Everactive, a technology company that develops Internet of Things (IoT) solutions, announced today that it has acquired $35m of funding to develop its battery-free wireless sensors.
The funding will be used to accelerate sales, marketing, and product development of the company’s battery-free wireless sensors to be used in the industrial sector.
Former General Electric CEO Jeff Immelt, said: “The industrial sector has eagerly awaited the data explosion promised by IoT solutions, but has been continually let down. By eliminating the need for batteries, Everactive can offer extremely scalable and cost-effective solutions for generating the data streams required to reap the full benefits of IoT. With self-sustaining sensors, retrofitting thousands of pieces of legacy equipment across a plant or refinery becomes a reality.”
Everactive’s end-to-end monitoring solutions target high-volume industrial assets that are currently unmonitored or under-monitored precisely because they exist in such high volume. Indeed, most plants are unwilling to place battery-powered sensors on thousands of motors, pumps, compressors, or steam traps; the logistical cost of adding thousands of items to a maintenance list is not only prohibitive, but also defeats the cost-saving purpose of those very sensors.
The company believes that by removing the battery from the sensor, they will enable the types of pervasive monitoring deployments long imagined, while cost-effectively digitising thousands of physical assets across a plant to maximise uptime, optimise maintenance costs, and improve environmental, health and safety.

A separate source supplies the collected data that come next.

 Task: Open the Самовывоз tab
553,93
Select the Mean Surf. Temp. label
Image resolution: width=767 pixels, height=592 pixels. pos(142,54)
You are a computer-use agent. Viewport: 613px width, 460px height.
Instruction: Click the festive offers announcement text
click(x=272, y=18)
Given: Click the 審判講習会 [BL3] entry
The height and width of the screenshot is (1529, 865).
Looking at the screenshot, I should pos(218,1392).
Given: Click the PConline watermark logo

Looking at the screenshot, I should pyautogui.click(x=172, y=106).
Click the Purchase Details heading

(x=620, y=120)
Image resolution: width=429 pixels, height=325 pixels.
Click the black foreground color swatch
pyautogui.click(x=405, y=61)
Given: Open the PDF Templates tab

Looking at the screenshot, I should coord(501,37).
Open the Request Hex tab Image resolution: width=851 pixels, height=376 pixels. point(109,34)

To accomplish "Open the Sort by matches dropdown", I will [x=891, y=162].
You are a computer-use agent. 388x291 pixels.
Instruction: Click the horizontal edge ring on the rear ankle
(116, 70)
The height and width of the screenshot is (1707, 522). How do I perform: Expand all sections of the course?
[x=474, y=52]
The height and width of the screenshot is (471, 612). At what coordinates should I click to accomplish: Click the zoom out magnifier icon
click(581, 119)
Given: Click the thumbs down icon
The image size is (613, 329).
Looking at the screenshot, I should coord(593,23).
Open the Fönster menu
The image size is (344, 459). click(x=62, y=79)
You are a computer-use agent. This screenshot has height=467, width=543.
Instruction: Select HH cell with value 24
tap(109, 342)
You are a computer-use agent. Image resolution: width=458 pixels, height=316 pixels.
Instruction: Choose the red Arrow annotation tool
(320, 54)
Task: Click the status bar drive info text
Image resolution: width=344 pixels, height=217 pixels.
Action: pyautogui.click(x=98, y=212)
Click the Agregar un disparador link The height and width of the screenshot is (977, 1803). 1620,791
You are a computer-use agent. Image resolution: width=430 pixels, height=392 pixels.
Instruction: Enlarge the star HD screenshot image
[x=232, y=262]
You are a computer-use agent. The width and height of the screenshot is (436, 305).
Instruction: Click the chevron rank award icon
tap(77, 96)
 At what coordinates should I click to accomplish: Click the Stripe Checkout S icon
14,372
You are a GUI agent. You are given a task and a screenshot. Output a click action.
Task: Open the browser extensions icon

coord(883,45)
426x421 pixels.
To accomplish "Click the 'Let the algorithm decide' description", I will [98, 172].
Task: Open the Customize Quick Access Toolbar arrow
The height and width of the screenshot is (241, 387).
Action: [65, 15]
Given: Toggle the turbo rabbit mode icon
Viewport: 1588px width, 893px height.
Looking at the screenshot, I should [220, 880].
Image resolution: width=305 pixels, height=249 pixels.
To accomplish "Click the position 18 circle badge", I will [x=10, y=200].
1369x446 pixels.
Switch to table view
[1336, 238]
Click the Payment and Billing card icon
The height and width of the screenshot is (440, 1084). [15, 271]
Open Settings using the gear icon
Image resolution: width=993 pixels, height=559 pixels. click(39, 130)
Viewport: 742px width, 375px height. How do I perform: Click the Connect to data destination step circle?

Andres Bejarano, Technical Director, Global Home Care at Colgate-Palmolive Company, said: “Batteries represent a real barrier to deploying IoT at scale because of the inevitable replacement problem, especially in hard to reach areas. Everactive’s batteryless approach changes the thought process about how many sensors we can install throughout our factories, which translates into an influx of new data to help us operate more efficiently.”
Spun out of the University of Michigan and the University of Virginia in 2012, Everactive develops self-powered IoT systems. Everactive’s sensor devices generate enough power from small amounts of “harvested energy” to continuously measure, process, and wirelessly transmit equipment and infrastructure health data from a range of industrial assets.